- Interactive map of Shinmachi Dolmen Cluster
- 33°34′12″N 130°08′01″E﻿ / ﻿33.57000°N 130.13361°E
- Periods: Yayoi period
- Location: Itoshima, Fukuoka, Japan
- Region: Kyushu

History
- Built: c. 2nd century BC

Site notes
- Public access: Yes (museum)

= Shinmachi Dolmen Cluster =

Archaeological site in Japan

The Shinmachi Dolmen Cluster (新町支石墓群) is an archaeological site with a Yayoi period cemetery containing numerous dolmens, located in the city of Itoshima, Fukuoka Prefecture Japan. The site was designated a National Historic Site of Japan in 2000.

==Overview==
The Shinmachi Dolmen Cluster is located on the southwest side of the Itoshima Peninsula facing the Genkai Sea, on a sand dune facing Hikizu Bay. This site has been known since the early twentieth century, but a full-scale archaeological excavation was carried out until 1986. The site is a complex one, including shell middens from the late Jōmon period, the Mitoko Matsubara settlement ruins from the Yayoi Period where coins have been found, and box-style sarcophagus graves from the early Kofun period. The National Historic Site designation covers a cluster of dolmens and wooden coffin graves in a cemetery from the early Yayoi Period. As a result of several range confirmation surveys, the known extent of the grave area has expanded, and at the foot of the sand dunes on the south side, it extends for about 80 m north–south and about 140 m east–west. A total of 57 dolmens and grave sites were identified, including seven dolmens with the upper stone in its original position and ten dolmens without the upper stone. Approximately one-third of the 57 graves were dolmens. Similar dolmens have been found in the Korean Peninsula. About half of the graves were excavated, and half of these contained small pots. In addition, a total of 14 sets of human bones were excavated, and it appears that infants were buried in jar coffins and adults in wooden coffins. The human bones showed characteristics typical of the Jōmon people, such as a short face and short stature, and Jōmon-style tooth extraction was commonly observed.

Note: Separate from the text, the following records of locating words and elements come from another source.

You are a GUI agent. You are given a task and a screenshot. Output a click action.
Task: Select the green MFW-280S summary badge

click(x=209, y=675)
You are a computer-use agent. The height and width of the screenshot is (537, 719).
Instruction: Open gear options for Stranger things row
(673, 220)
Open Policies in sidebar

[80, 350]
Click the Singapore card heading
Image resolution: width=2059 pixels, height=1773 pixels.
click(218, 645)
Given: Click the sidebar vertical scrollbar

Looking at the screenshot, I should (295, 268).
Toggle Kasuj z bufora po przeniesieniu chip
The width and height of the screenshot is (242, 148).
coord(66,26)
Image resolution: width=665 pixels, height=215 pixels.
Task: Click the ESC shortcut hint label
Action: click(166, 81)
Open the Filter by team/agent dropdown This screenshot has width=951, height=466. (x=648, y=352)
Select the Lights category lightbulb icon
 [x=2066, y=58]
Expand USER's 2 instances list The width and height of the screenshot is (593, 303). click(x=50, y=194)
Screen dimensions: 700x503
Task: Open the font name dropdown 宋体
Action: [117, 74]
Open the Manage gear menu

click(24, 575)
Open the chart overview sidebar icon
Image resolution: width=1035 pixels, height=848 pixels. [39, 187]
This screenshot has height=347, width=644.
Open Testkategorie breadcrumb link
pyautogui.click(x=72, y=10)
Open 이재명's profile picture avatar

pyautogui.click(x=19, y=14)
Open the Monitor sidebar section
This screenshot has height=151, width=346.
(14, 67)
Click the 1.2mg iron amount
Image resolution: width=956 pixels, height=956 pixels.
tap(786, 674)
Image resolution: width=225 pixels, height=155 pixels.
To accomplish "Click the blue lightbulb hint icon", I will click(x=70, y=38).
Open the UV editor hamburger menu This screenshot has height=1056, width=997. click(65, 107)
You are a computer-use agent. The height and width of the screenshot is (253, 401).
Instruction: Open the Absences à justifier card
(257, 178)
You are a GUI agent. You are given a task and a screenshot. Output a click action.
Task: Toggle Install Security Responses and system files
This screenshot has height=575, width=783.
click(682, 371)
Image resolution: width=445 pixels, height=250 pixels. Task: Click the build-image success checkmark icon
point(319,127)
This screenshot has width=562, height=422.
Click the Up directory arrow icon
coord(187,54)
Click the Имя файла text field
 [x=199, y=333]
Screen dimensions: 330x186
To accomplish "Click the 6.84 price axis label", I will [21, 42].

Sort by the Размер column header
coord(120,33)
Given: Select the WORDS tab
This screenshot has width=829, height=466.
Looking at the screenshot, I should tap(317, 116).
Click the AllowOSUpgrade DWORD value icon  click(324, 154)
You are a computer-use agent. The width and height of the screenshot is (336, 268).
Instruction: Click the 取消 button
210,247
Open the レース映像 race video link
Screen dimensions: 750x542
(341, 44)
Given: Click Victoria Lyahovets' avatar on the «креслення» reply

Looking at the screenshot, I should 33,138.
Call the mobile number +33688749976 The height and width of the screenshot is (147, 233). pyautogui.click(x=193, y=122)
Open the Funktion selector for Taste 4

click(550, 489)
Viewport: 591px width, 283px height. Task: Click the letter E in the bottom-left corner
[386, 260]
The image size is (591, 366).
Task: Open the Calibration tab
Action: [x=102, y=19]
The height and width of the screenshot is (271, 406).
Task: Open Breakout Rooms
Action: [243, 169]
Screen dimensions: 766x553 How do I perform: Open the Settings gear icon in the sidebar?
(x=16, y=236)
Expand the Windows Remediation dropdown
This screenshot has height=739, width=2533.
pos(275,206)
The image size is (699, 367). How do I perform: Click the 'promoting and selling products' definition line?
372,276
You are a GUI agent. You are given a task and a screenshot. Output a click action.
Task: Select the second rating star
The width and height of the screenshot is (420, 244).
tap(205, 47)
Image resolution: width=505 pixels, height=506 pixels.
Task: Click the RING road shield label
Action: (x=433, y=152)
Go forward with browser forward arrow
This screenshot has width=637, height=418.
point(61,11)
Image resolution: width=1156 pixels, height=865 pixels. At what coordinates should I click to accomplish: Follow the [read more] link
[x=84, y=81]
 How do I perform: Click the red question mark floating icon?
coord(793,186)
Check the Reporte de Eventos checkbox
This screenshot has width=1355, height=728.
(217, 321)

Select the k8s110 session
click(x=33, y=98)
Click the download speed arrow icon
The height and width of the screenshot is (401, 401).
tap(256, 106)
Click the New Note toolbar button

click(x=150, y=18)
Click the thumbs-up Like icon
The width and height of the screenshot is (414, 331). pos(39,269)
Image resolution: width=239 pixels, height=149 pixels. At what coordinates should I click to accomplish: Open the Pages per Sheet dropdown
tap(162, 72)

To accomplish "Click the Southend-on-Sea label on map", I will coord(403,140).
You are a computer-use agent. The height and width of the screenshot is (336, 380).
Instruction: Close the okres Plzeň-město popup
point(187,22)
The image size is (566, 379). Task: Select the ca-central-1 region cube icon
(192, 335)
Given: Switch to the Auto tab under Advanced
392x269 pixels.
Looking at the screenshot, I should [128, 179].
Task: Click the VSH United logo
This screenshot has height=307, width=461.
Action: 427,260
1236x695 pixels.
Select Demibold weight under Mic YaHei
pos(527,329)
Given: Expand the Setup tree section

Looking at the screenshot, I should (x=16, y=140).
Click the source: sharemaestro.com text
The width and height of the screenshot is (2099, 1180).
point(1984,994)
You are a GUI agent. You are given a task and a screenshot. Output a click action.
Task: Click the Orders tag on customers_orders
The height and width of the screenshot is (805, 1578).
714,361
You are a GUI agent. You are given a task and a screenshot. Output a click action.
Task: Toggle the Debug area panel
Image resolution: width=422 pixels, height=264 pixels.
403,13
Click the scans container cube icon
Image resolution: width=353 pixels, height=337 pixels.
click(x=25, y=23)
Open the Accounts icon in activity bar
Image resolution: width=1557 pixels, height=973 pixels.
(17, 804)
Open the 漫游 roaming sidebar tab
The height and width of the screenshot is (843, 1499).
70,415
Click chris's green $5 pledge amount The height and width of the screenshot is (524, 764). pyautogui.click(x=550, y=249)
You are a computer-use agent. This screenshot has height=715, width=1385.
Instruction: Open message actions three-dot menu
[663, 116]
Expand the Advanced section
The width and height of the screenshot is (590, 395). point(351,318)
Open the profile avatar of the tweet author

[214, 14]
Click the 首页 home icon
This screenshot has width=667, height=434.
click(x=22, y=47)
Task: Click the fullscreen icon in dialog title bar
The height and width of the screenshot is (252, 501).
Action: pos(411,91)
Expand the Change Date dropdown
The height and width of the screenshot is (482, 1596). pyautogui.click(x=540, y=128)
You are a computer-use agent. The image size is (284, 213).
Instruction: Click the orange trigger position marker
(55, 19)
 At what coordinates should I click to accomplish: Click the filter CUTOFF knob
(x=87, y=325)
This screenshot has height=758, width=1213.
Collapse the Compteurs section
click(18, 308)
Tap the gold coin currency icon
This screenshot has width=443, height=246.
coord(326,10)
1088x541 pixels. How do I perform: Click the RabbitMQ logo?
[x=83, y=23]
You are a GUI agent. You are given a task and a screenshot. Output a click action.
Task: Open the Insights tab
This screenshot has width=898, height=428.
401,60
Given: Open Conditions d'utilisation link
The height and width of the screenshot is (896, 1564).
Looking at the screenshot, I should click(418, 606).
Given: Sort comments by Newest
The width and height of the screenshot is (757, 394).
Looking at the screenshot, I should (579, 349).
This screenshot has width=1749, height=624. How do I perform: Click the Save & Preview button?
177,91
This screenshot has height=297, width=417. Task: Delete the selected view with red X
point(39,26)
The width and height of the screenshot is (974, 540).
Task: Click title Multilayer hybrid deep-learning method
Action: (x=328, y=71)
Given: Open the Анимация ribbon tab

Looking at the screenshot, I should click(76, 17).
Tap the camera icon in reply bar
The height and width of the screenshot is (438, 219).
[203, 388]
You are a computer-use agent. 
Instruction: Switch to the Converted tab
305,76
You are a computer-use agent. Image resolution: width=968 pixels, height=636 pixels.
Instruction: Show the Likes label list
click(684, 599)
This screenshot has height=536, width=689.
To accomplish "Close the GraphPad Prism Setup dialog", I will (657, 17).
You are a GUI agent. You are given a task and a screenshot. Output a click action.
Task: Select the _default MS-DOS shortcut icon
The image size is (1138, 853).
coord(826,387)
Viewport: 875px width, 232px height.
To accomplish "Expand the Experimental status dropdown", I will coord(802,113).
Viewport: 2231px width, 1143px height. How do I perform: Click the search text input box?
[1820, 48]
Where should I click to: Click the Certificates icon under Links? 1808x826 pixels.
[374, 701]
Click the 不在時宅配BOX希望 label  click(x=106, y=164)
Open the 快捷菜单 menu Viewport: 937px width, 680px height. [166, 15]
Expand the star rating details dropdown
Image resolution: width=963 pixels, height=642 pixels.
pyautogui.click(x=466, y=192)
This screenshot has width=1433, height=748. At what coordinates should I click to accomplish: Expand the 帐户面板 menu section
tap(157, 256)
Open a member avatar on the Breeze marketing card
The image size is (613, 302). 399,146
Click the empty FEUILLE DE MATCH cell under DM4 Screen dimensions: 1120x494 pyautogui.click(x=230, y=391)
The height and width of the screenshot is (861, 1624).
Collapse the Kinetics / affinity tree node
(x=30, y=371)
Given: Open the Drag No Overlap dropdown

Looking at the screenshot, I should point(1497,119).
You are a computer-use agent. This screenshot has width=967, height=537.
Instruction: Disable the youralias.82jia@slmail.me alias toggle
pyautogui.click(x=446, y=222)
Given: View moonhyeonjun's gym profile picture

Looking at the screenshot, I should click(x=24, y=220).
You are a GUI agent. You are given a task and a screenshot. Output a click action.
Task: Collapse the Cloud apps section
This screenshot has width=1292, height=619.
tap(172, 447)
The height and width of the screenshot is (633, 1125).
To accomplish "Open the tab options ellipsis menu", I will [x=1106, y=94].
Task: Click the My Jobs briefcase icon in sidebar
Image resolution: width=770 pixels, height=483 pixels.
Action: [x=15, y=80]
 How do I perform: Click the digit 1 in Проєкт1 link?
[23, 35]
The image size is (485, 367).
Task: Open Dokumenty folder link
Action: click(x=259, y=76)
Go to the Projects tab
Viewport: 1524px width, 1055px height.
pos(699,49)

Two tombs, No. 9 and No. 11, which have almost the same structure and size, have been completely excavated. Tomb No. 9 has a granite upper stone weighing approximately one ton supported by four dolmens, and the grave shaft is rectangular with a length of 180-cm, a width of 65-cm, and a depth of 60-cm. A human skeleton was discovered with knees in a slightly bent position. Judging from this burial posture and the presence of stones on all sides of the bottom of the earthen pit, which are believed to be coffin stands, it is thought that a wooden coffin was used to bury the remains.

In Tomb No. 24, the human remains of a middle-aged man were discovered with a Korean willow leaf-shaped polished stone arrowhead stuck in his left femur, sandwiched between four stones that appeared to be the backfill of a wooden coffin. It is speculated that he died in a battle during the early Yayoi period, and the find was widely described in popular media as the "first casualty of war in the Japanese archipelago". Directly below these remains was a small earthen pit in which the head of another person (only the teeth were found) was buried. It is further speculated that this was the head of the person killed by the man in battle. Currently, a roof has been placed over this tomb, and the adjacent Shinmachi Ruins Exhibition Hall (新町遺跡展示館) displays some of the opened graves in situ as well as artifacts found at the site.